Dietary data in action: How the HEAL study helps researchers study food insecurity and diet
The HEAL (HEALthy Eating and Supportive Environments) study has always been about more than collecting data. It’s about what that data can do.
Last week, HEAL study project manager Alex Pepetone showed what that looks like in practice, presenting at the Cancer Prevention Research Cluster (CPRC) Research Showcase at the University of British Columbia (UBC) on how HEAL dietary data could help answer a critical question: do experiences of food insecurity shape the quality of what Canadians eat?
What is the CPRC?
The Cancer Prevention Research Cluster is a transdisciplinary research group based at UBC’s School of Population and Public Health. Given that an estimated 40% of cancers are preventable, their mission is to bring together researchers, practitioners, and partners to close the know-do gap, i.e., the gap between what we know about cancer prevention and what we actually do about it.
What did Alex present?
Alex shared her proposed research on food insecurity and diet quality and how HEAL data makes that research possible.
Food insecurity means not having reliable access to food due to limited financial resources. It’s a serious public health issue in Canada that has the potential to shape what people eat. For example, the high cost of food can shape what people are able to access and eat. Living in food-insecure households is linked to poor health, including an increased risk of cancer. Alex’s research will look at whether food insecurity is linked to lower diet quality, a factor that can shape the risk of developing cancer.
To do that, she’ll look at dietary data collected three different way, from short questionnaires to detailed day-by-day food logs, and use both traditional statistics and machine learning to find patterns in the data.

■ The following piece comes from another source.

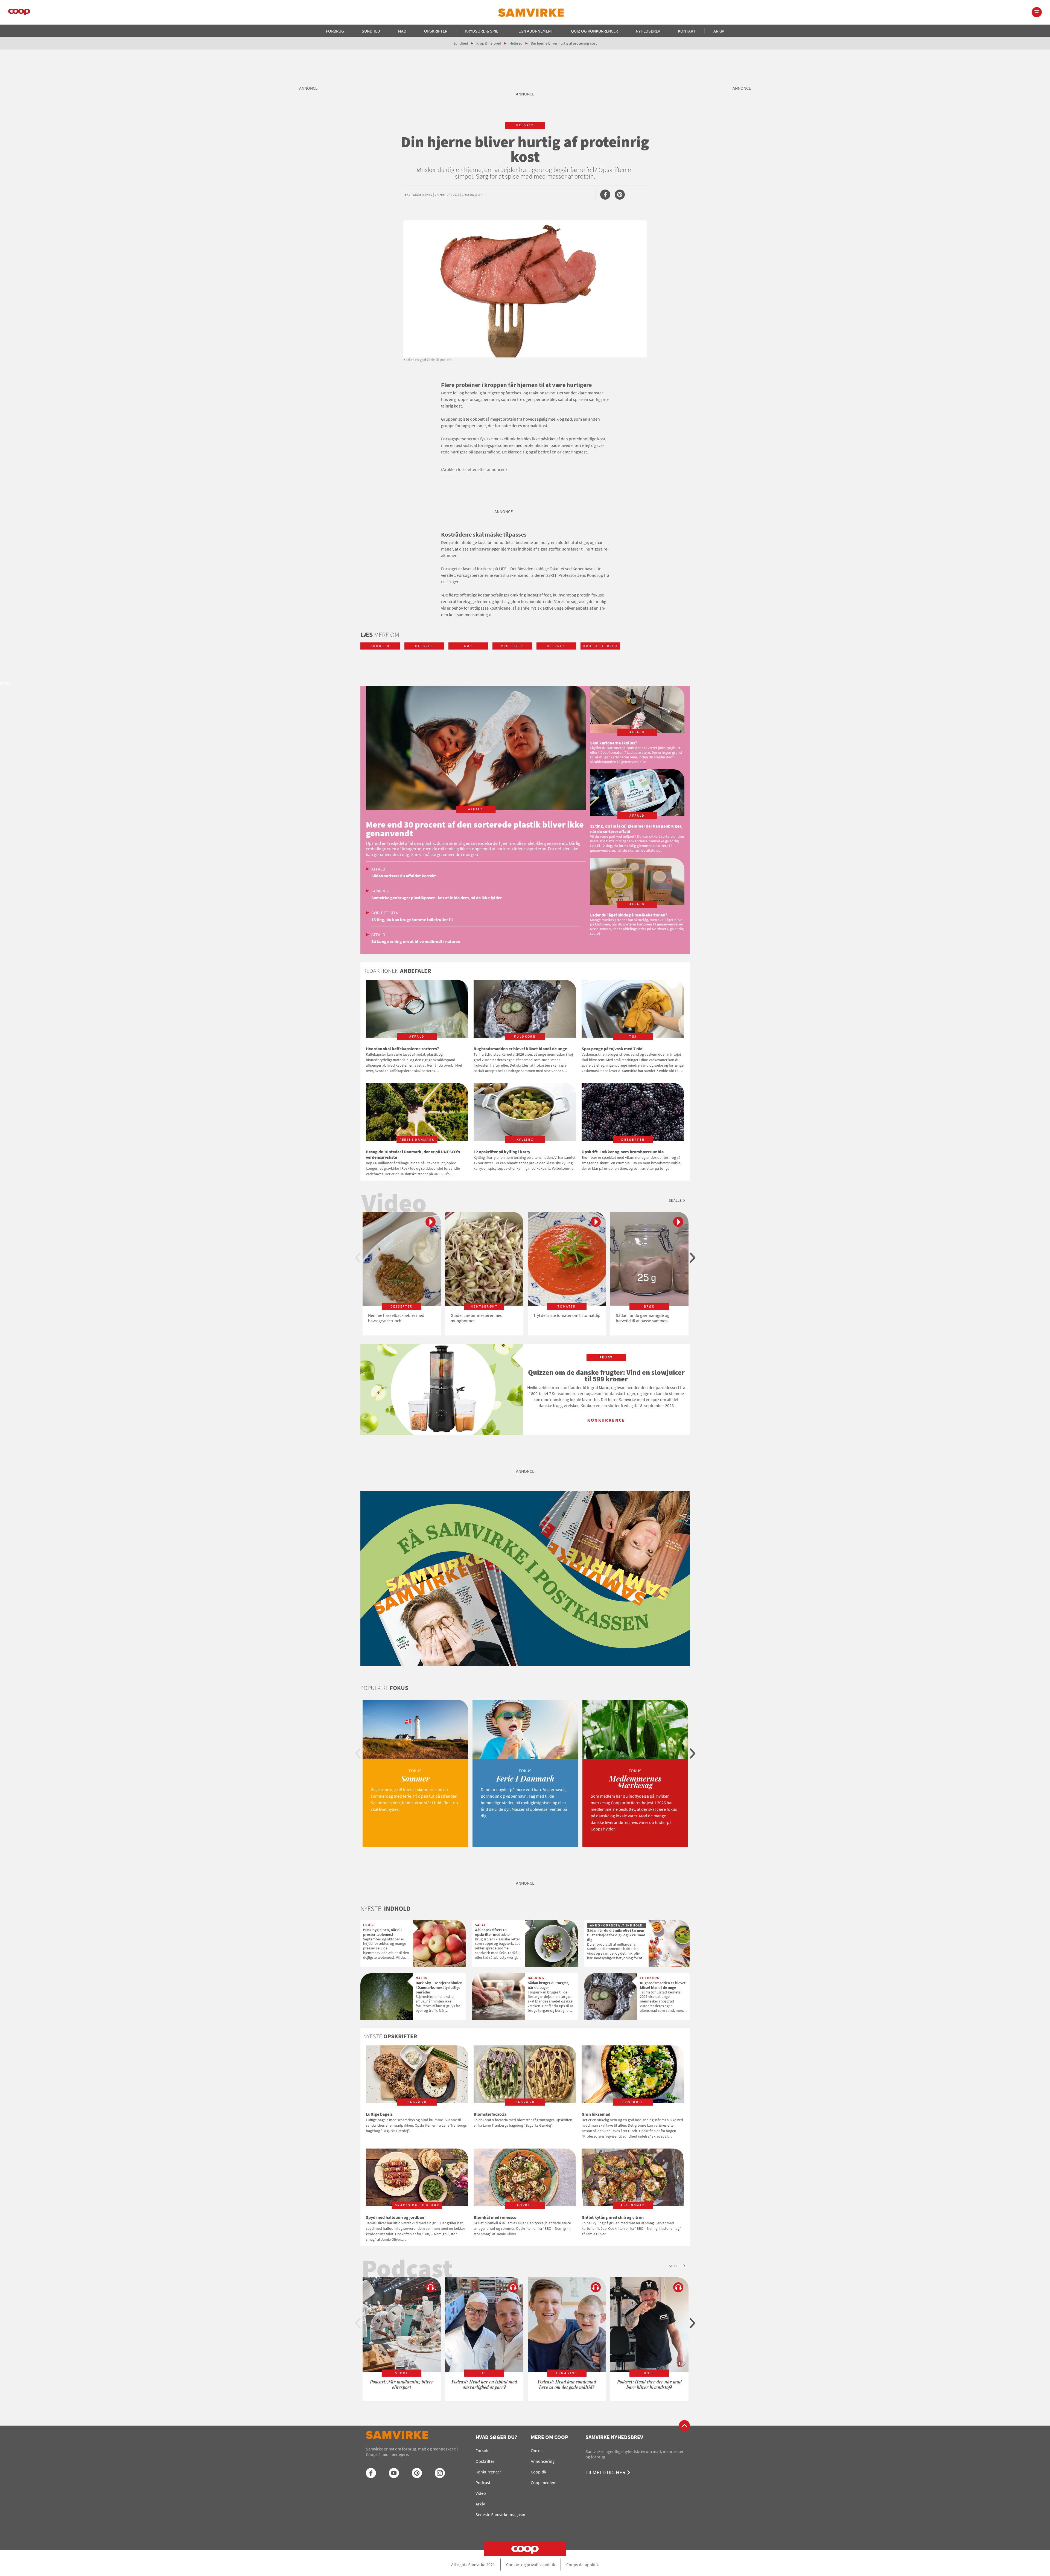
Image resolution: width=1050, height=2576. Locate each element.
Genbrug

The HEAL study provides exactly the kind of large-scale, real-world dietary information this kind of research needs to work.
Why does this matter?
Diet is an important factor linked to poor health, including cancer risk. But understanding how diet connects to cancer, especially for people facing barriers like food insecurity, requires large, high-quality datasets from across the country. The HEAL study was built to provide this novel resource.
Alex’s presentation was part of a broader showcase focused on collaboration. She identified three areas where working with CPRC researchers could strengthen her work: building the link between food insecurity and diet and cancer prevention, improving her research methods by applying machine learning, and extending the reach of her findings through knowledge translation.

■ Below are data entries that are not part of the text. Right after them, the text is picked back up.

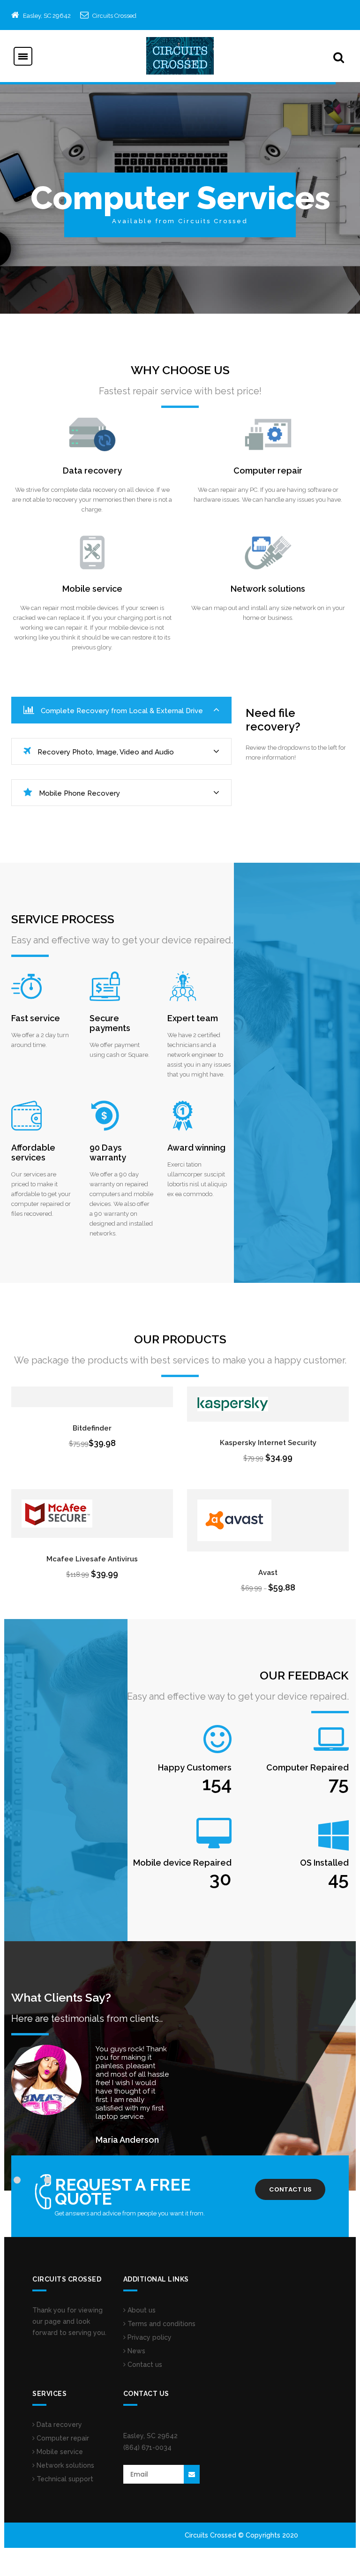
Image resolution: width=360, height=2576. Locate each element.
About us (141, 2310)
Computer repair (62, 2438)
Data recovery (58, 2424)
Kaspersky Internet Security (268, 1443)
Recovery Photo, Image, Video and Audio (105, 752)
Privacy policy (149, 2337)
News (135, 2351)
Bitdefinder (92, 1428)
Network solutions (64, 2465)
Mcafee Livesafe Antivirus (92, 1559)
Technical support (64, 2479)
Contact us (290, 2189)
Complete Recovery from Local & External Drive (121, 711)
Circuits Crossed (114, 15)
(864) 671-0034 (147, 2447)
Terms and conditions (160, 2323)
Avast (268, 1572)
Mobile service (59, 2451)
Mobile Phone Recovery (78, 793)
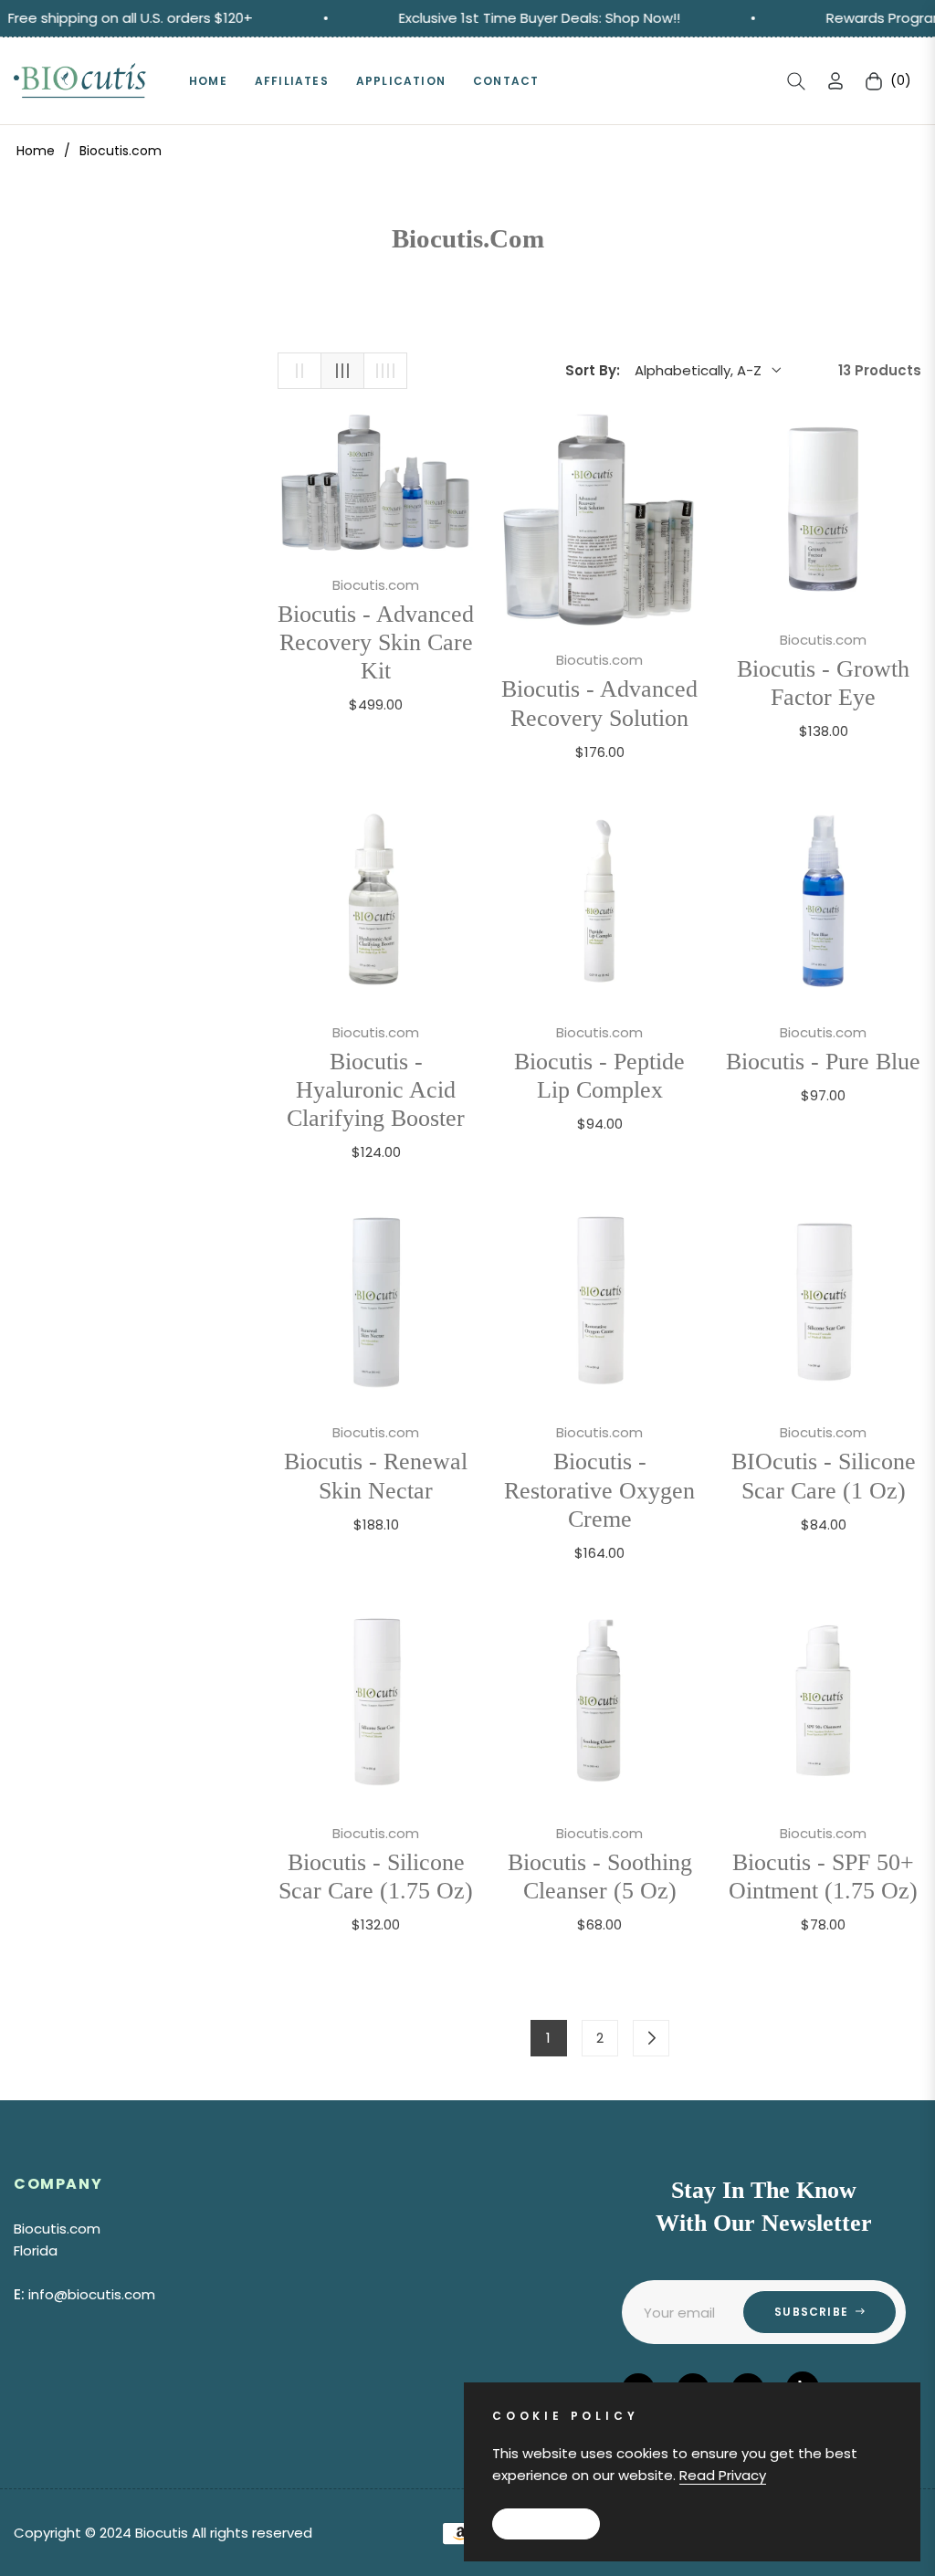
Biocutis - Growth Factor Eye (823, 683)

“The whole focus of the event was collaboration … finding where your work overlaps with someone else’s and seeing what’s possible,” said Alex. “I shared three areas where I thought working with others could strengthen my research and the work with the HEAL study, and I walked away with such helpful advice and some really promising connections.”
The bigger picture
The HEAL study was designed to generate research like this. Every participant who logs what they ate and how they moved, and shares details about their neighbourhood is contributing to a dataset that researchers across Canada are using to ask better questions about health.
Alex’s presentation and work is one example, and our team is eagerly awaiting all that’s to come.